* _ENTRIES PROVIDED_:
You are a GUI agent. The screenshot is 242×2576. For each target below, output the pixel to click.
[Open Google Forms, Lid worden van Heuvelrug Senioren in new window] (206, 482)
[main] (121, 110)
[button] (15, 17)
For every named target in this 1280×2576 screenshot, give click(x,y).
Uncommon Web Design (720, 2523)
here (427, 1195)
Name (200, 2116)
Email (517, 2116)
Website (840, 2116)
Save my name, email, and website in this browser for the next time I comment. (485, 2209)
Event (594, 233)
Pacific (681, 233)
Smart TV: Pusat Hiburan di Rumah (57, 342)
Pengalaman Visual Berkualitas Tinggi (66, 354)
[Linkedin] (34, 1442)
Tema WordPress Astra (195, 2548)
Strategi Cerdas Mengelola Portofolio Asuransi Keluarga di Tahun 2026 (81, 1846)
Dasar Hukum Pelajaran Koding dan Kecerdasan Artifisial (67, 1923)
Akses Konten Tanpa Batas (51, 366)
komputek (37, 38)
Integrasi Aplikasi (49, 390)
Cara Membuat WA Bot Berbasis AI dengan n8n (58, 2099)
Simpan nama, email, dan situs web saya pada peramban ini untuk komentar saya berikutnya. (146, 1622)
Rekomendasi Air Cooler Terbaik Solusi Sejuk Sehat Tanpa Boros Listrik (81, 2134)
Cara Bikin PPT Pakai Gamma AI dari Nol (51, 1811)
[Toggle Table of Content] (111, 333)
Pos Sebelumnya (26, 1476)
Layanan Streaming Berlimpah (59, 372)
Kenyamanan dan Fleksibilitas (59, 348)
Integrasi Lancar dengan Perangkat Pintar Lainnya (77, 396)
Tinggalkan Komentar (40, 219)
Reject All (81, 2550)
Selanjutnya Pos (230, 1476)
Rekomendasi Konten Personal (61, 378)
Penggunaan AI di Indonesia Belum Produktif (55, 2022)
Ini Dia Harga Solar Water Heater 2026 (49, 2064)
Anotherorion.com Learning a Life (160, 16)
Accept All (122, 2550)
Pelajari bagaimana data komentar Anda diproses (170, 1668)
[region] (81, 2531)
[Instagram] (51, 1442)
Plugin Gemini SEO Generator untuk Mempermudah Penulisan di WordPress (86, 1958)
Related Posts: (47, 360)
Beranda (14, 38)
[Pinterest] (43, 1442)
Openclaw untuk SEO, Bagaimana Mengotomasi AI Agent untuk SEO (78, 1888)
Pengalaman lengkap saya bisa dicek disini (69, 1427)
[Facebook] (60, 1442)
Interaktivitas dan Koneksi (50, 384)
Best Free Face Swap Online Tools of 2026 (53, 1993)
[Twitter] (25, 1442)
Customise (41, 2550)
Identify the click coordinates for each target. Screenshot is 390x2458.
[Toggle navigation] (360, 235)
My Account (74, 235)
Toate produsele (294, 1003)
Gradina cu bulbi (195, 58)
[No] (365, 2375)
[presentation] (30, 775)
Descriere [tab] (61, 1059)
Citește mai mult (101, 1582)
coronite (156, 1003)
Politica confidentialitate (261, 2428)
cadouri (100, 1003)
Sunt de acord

* _REQUIREMENT_: All that belongs in your answer is the stretch of entries above from the line with "Integrasi Lancar dengan" through the line with "Accept All (122, 2550)", printed exactly.

* _OUTPUT OF THE EXERCISE_:
Integrasi Lancar dengan Perangkat Pintar Lainnya (77, 396)
Tinggalkan Komentar (40, 219)
Reject All (81, 2550)
Selanjutnya Pos (230, 1476)
Rekomendasi Konten Personal (61, 378)
Penggunaan AI di Indonesia Belum Produktif (55, 2022)
Ini Dia Harga Solar Water Heater 2026 (49, 2064)
Anotherorion.com Learning a Life (160, 16)
Accept All (122, 2550)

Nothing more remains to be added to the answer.